Ajout du 13 septembre : Dans cet article du 12 septembre, nous annoncions la levée du couvre feu à Cizre. Aujourd’hui la ville est de nouveau sous blocus à partir de 19h.
“Le couvre feu permanent” a été levé aujourd’hui à Cizre au bout de 8 jours de bombardements qui ont fait plus de 20 morts et de nombreux blessés civils.
Hier un médecin apportait son témoignage. Azad Karagöz est le Président de la Chambre des Médecins de Şırnak, et il est de Cizre de naissance.
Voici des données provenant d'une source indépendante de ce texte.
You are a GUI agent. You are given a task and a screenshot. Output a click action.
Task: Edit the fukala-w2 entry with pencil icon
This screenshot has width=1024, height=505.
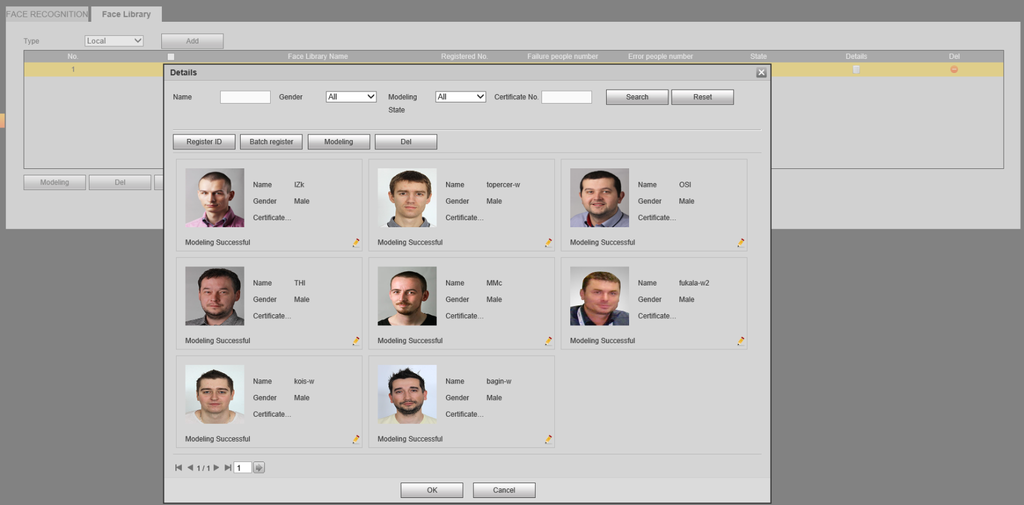coord(741,341)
Azad, venait de fuir de sa ville, avec ses deux enfants et sa compagne, enceinte. Le médecin expliquait que les conditions de survie y sont très difficiles. “Juste avant les affrontements, il y a avait eu la moisson du blé. Les gens font bouillir du blé pour se nourrir. Il n’y a plus d’eau potable. Le peu d’eau qui reste est donné aux bébés. Les habitants sont sur le point d’être décimés par la soif. La solidarité entre les maison est difficile. Parce que personne ne peut aller chez les un et les autres”. Soulignant qu’il y avait plus de 20 morts, Azad précisait : “Ce n’est pas une interdiction de sortir dans la rue, il est aussi interdit de sortir sur le balcon ou se montrer à la fenêtre.”.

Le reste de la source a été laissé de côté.